III. – La perte de recettes résultant pour l’État du présent article est compensée, à due concurrence, par la création d’une taxe additionnelle aux droits visés aux articles 575 et 575 A du code général des impôts.
La parole est à Mme Marie-France Beaufils.
Mme Marie-France Beaufils. Je reviens sur un sujet qui a déjà été discuté l’année dernière, si ma mémoire est bonne.
Le présent amendement vise à doubler les plafonds de dépenses ouvrant droit au crédit d’impôt pour les travaux obligatoires de renforcement des habitations situées dans le périmètre d’un plan de prévention des risques technologiques, un PPRT, introduit dans le cadre de la loi dite « Grenelle 2 ».
Les populations qui vivent dans le périmètre des PPRT connaissent souvent une situation très difficile. Dois-je rappeler qu’il s’agit ordinairement de populations ouvrières venues habiter, pour certaines depuis des décennies, à proximité de leur lieu de travail ? Ces gens ne peuvent pas toujours supporter le coût de tels travaux. Il est dommage que les aides initialement prévues aient été revues à la baisse. C’est pourquoi, mes chers collègues, nous vous proposons cet amendement.
Mme la présidente. Quel est l’avis de la commission ?
Mme Nicole Bricq, rapporteure générale de la commission des finances. Mme Beaufils revient sur un sujet important. L’année dernière, notre collègue Marc Massion avait défendu un amendement similaire, sans succès.
Dans le cadre de l’examen de la seconde partie du projet de loi de finances, l’Assemblée nationale a adopté un amendement visant à instituer un dispositif proche de celui que vous préconisez, ma chère collègue. Étudions plutôt votre proposition lors de l’examen de la seconde partie du texte, plus précisément à l’article 44.

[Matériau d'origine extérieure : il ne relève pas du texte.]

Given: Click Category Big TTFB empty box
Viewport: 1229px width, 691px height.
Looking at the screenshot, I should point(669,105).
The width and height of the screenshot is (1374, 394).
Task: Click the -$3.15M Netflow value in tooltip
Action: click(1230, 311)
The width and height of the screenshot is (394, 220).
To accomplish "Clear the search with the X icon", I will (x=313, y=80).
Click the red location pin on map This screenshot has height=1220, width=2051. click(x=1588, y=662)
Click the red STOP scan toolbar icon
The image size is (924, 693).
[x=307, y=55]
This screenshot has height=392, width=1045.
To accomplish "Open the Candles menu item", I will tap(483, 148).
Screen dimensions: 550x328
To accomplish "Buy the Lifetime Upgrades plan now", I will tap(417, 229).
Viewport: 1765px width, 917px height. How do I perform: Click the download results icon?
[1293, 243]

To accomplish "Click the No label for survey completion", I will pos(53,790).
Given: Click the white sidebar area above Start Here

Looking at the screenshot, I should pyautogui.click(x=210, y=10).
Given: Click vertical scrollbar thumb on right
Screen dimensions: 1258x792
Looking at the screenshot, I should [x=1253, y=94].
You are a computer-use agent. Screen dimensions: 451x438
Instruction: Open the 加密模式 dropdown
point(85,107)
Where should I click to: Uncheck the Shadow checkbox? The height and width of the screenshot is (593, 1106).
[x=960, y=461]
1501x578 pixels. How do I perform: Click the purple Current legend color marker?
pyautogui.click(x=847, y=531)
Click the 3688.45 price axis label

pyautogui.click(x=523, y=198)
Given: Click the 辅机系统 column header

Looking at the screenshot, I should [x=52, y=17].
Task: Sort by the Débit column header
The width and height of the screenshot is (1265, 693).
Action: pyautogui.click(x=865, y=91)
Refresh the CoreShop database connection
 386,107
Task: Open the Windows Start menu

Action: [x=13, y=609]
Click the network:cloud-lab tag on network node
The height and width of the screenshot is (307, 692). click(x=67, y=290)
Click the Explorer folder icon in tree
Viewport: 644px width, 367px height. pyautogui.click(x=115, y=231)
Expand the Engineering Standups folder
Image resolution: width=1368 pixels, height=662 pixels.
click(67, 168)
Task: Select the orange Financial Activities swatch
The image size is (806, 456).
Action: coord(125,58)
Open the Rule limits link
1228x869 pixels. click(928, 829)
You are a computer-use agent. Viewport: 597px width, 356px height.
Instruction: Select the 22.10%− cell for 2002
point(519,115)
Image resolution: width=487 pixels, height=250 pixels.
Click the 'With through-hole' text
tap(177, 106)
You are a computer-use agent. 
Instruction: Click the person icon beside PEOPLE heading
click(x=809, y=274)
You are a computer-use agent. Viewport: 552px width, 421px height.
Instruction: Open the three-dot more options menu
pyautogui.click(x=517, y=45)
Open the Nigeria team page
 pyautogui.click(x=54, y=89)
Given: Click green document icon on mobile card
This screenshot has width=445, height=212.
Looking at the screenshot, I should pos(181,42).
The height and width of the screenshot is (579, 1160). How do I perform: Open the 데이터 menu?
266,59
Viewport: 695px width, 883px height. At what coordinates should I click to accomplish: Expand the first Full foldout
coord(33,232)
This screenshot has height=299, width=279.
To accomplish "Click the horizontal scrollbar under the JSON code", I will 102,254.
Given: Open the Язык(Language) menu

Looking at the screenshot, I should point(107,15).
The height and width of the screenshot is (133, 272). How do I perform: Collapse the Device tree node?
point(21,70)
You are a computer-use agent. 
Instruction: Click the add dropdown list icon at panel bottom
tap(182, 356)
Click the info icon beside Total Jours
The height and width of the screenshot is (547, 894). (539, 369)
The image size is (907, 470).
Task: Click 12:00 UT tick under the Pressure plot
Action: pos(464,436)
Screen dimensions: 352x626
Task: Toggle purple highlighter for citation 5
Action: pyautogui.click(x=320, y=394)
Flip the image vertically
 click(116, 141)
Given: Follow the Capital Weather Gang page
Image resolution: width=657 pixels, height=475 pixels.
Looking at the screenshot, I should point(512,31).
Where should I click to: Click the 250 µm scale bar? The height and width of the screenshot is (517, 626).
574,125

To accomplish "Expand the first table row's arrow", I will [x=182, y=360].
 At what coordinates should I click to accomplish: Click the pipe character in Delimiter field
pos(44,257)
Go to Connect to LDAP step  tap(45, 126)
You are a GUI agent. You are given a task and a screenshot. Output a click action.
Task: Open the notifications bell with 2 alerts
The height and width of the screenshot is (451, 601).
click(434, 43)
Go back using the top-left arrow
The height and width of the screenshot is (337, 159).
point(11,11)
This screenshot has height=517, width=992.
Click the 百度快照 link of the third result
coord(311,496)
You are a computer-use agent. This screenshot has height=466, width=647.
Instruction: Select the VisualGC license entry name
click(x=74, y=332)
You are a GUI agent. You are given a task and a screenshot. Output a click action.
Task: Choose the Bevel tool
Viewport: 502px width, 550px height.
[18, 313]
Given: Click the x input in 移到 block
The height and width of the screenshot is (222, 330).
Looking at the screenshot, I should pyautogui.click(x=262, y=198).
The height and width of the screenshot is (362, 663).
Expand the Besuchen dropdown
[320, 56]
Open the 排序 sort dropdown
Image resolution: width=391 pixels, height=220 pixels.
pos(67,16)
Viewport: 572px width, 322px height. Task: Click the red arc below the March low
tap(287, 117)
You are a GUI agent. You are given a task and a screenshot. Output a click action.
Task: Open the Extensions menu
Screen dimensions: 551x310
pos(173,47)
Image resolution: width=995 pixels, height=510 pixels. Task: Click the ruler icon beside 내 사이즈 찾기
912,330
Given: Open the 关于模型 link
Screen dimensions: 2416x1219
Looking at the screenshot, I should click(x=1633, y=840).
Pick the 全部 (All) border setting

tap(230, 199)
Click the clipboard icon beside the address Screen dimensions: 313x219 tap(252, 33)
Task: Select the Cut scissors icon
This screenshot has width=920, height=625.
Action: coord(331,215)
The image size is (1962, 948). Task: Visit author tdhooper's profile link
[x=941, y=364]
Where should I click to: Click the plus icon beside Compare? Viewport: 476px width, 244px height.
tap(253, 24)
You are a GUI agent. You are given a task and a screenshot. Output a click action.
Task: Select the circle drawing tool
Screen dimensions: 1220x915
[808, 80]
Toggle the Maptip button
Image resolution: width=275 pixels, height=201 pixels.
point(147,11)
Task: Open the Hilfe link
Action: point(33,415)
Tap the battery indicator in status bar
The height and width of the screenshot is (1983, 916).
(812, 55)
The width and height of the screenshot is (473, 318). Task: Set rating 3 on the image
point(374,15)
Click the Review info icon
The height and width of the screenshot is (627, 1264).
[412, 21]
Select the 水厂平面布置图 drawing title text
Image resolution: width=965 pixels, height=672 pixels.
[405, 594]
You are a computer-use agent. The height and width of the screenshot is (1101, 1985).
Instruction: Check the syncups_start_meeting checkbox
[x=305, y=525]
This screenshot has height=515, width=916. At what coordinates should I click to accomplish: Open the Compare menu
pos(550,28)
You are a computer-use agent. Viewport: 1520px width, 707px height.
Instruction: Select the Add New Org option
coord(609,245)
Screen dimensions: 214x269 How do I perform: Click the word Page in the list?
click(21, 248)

La commission demande donc le retrait de cet amendement.
Mme la présidente. Quel est l’avis du Gouvernement ?
Mme Valérie Pécresse, ministre. Avant que Mme Beaufils ne retire son amendement, je souhaite lui dire que son combat est juste et que sa proposition est justifiée.
Madame la sénatrice, vous avez été entendue avant même que vous ne vous exprimiez puisque l’Assemblée nationale a voté le doublement du plafond du crédit d’impôt pour les personnes qui résident dans des zones à risques technologiques. L’actuel projet de loi prévoit donc déjà le doublement, que vous proposez, du plafond des dépenses ouvrant droit au crédit d’impôt.
C’est pourquoi le Gouvernement demande également le retrait de cet amendement.
Mme la présidente. Madame Beaufils, l'amendement n° I-47 rectifié est-il maintenu ?
Mme Marie-France Beaufils. Non, je le retire, madame la présidente.
Toutefois, s’il se révèle que le dispositif introduit par l’Assemblée nationale, que je n’ai pas encore eu le temps d’étudier, ne correspond pas à nos attentes, nous présenterons un amendement identique dans la seconde partie du texte.
Mme la présidente. L'amendement n° I-47 rectifié est retiré.
L'amendement n° I-35, présenté par M. Masson, est ainsi libellé :
Après l’article 2
Insérer un article additionnel ainsi rédigé :
Le 3 de l’article 200 du code général des impôts est complété par une phrase ainsi rédigée : « Toutefois, pour chaque personne majeure du foyer fiscal, n’ouvrent droit à une réduction d’impôt que les dons à un seul parti ou groupement politique. »
La parole est à M. Jean Louis Masson.
M. Jean Louis Masson. La réglementation du financement des partis politique interdit les dons supérieurs à 7 500 euros pour le financement d’un même parti politique.
En revanche, une personne peut effectuer un don de 7 500 euros à plusieurs partis politiques – même vingt ou trente ! – et cumuler autant de fois les réductions correspondantes d’impôt sur le revenu.
Afin de permettre à un donateur de se soustraire au plafond de 7 500 euros, certains grands partis ont donc favorisé la création de satellites, lesquels rétrocèdent ensuite les dons au parti principal. C’est ce que le président de la Commission nationale des comptes de campagne et des financements politiques appelle « un détournement de l’esprit de la loi » dans un article publié par Les Échos le 20 juillet 2010.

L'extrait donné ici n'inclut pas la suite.